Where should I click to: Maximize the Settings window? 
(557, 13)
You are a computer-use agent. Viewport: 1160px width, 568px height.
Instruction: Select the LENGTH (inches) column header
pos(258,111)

■ Task prompt
Repeat every line of the items above word for word, in the same order.

■ Worked answer
Where should I click to: Maximize the Settings window? 
(557, 13)
You are a computer-use agent. Viewport: 1160px width, 568px height.
Instruction: Select the LENGTH (inches) column header
pos(258,111)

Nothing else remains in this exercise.